Que le Bon Dieu vous donne, cher M. l’abbé Mouraux et à vous-mêmes, chers amis, la grâce de la persévérance, la persévérance finale. C’est la plus grande grâce que le Bon Dieu puisse nous donner puisque c’est elle qui doit nous ouvrir les portes de l’éternité, les portes du Ciel.
Ne nous étonnons pas de la situation dans laquelle nous nous trouvons aujourd’hui en cette fête du Sacré-Cœur de Jésus. Pouvait-on trouver une meilleure fête pour un anniversaire sacerdotal ? Le Cœur de Jésus est tout entier sacerdotal, l’amour des âmes. Nous l’avons chanté tout à l’heure : Cogitationes Cordis ejus in generationem ut eruat a morte animas eorum (Ps 32,11–19).
Les pensées de notre Cœur, dit Notre Seigneur, sont de sauver les âmes et de leur donner le Pain dont elles ont besoin pour ne pas mourir de faim. C’est là tout le programme d’une vie sacerdotale.
Et alat eos in fame (Ps 32–1,11,19).
Eh bien que ce soit là votre programme, mes chers amis, en regardant la très Sainte Vierge Marie, parce que, elle aussi, elle était fidèle à Jésus jusqu’au bout, jusqu’au martyre, jusqu’à avoir le cœur transpercé par un glaive. Elle ne L’a pas abandonné. Les apôtres L’ont abandonné ; ils sont partis – sauf saint Jean – les autres ont quitté Jésus-Christ pour se rendre dans le monde. Combien de prêtres hélas quittent Notre Seigneur pour se rendre au monde aussi !
Mais nous, efforçons-nous de demeurer auprès de la Vierge Marie, de Notre-Dame-de-Compassion, de partager la Passion de Notre Seigneur Jésus-Christ, de partager la Passion de l’Église. Car c’est bien cela que nous vivons aujourd’hui. L’Église vit sa Passion. Et c’est ce qu’expliqué si bien le Père Emmanuel dans ses lettres magnifiques, dans lesquelles il montre que la fin des temps sera la Passion de l’Église.
Eh bien je crois que nous sommes dans ce moment : la Passion de l’Église.
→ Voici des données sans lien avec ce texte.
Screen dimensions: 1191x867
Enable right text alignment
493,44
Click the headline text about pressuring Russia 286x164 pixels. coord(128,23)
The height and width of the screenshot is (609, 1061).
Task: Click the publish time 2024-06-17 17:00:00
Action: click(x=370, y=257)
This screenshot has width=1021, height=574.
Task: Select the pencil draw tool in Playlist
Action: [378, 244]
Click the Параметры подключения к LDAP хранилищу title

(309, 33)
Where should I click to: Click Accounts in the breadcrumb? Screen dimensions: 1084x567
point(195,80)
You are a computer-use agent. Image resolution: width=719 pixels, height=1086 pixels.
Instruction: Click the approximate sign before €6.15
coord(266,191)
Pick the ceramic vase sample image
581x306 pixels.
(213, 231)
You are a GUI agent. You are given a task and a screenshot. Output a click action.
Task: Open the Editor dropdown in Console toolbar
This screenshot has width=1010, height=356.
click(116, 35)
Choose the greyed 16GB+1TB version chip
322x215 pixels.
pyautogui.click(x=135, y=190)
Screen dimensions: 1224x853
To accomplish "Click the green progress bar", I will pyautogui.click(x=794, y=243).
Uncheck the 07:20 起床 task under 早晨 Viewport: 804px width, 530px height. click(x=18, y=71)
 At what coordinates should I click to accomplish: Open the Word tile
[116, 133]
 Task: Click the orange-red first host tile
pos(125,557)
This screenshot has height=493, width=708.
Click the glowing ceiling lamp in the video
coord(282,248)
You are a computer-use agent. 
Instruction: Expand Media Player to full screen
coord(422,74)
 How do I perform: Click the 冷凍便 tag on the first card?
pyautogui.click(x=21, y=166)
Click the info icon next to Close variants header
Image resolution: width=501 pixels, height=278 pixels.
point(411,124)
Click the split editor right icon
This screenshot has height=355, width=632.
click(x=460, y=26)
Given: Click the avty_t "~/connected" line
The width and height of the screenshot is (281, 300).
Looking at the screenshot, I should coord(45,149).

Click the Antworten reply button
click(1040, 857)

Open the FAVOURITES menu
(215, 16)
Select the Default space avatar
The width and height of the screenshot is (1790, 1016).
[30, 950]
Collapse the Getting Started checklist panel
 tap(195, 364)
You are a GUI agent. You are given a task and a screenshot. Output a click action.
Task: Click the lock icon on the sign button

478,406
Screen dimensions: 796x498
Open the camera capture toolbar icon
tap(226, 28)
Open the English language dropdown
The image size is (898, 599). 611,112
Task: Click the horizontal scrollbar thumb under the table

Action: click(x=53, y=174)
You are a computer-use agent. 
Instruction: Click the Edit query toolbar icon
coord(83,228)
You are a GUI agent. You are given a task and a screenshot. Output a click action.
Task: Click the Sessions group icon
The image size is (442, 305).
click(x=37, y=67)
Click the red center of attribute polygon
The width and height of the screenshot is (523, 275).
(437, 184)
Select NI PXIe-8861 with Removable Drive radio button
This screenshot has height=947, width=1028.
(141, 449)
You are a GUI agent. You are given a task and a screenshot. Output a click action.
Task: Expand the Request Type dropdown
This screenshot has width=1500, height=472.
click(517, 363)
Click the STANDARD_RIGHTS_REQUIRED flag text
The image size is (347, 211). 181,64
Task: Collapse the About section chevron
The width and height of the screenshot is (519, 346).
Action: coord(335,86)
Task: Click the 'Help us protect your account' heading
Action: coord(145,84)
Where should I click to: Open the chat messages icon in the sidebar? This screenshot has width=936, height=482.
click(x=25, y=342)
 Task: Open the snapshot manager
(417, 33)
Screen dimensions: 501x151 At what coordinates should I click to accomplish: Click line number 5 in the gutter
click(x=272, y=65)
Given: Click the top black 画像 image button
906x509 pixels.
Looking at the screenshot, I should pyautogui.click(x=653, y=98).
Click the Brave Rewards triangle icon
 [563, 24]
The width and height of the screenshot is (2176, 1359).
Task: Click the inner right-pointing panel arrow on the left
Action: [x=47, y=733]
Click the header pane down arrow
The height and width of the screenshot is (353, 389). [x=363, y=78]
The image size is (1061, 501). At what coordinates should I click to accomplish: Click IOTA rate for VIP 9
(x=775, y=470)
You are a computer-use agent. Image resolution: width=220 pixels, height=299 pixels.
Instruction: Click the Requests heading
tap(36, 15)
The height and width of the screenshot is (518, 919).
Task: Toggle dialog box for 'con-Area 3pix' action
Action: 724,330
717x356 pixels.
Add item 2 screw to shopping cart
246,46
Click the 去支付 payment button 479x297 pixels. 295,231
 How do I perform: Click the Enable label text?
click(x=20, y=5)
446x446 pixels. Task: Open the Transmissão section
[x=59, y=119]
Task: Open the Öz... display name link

Alors allons-nous abandonner notre mère la Sainte Église parce qu’il faudra souffrir la Passion avec elle ?
Non, au contraire ! À l’image de la Vierge Marie nous demeurons fidèles, à l’image de ces prêtres fidèles qui nous encouragent et qui sont un grand soutien pour nous – je tiens à le dire – parce que c’est vrai.
Nous rendons grâces au Bon Dieu qu’il n’y a pas que la Fraternité qui s’efforce d’être fidèle, mais qu’il y a une multitude de prêtres partout, de religieux, de religieuses, qui s’efforcent de rester fidèles à l’Église et fidèles à la foi de toujours et fidèles à la Sainte Messe.
Demandons à la Vierge Marie de nous donner cette grâce de la persévérance finale et de la fidélité.
Au nom du Père et du Fils et du Saint-Esprit. Ainsi soit-il.